¿Por qué aparecen tantos hongos durante las lluvias? Lo que debes saber

Banner

Redacción / Grupo Marmor

La temporada de lluvias trae consigo una notable reproducción de hongos silvestres en los ecosistemas forestales, convirtiendo a los bosques en verdaderos paraísos micológicos. Michoacán se destaca como una de las entidades con mayor diversidad de estos organismos en el país, donde el agua, la humedad constante y las temperaturas templadas crean el ambiente perfecto para activar las esporas latentes.

Durante este periodo, que abarca de junio a octubre, el reino fungi aprovecha la materia orgánica mojada para absorber nutrientes de manera acelerada y emerger rápidamente sobre la hojarasca de los cerros michoacanos. El desarrollo de los cuerpos fructíferos depende por completo de factores climáticos clave que estimulan su ciclo reproductivo de forma sorprendente.

El agua pluvial rehidrata el terreno y descompone las hojas secas o la madera vieja, sirviendo como un festín de nutrientes esenciales para los filamentos fúngicos, mientras que el viento y el impacto de las gotas funcionan como vehículos de dispersión de esporas hacia nuevos hábitats.
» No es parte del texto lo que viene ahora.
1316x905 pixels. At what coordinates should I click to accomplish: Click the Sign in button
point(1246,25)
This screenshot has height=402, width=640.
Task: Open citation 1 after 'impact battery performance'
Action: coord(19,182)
Además, la ciencia ha corroborado un fascinante mito agrícola denominado el “efecto de las tormentas”: investigaciones especializadas demuestran que las descargas eléctricas de los rayos transmiten un voltaje menor a través de la tierra que estimula directamente la actividad de las enzimas del micelio, logrando incluso duplicar la producción y acelerar de golpe la aparición de la parte visible del hongo.

Finalmente, las condiciones ambientales de calor y humedad extrema no solo favorecen a los hongos del bosque, sino que propician un escenario para el brote de agentes microscópicos dañinos para el ser humano. Los especialistas médicos advierten que durante esta época se incrementa significativamente la incidencia de infecciones fúngicas en la piel, tales como la tiña o el pie de atleta, debido a la retención de agua en el calzado y la sudoración corporal constante.

Por ello, se recomienda mantener una higiene rigurosa, optar por prendas ventiladas y asegurar un secado minucioso de cada extremidad del cuerpo tras la exposición a la lluvia, evitando que el ecosistema doméstico replique la proliferación biológica que ocurre en la naturaleza.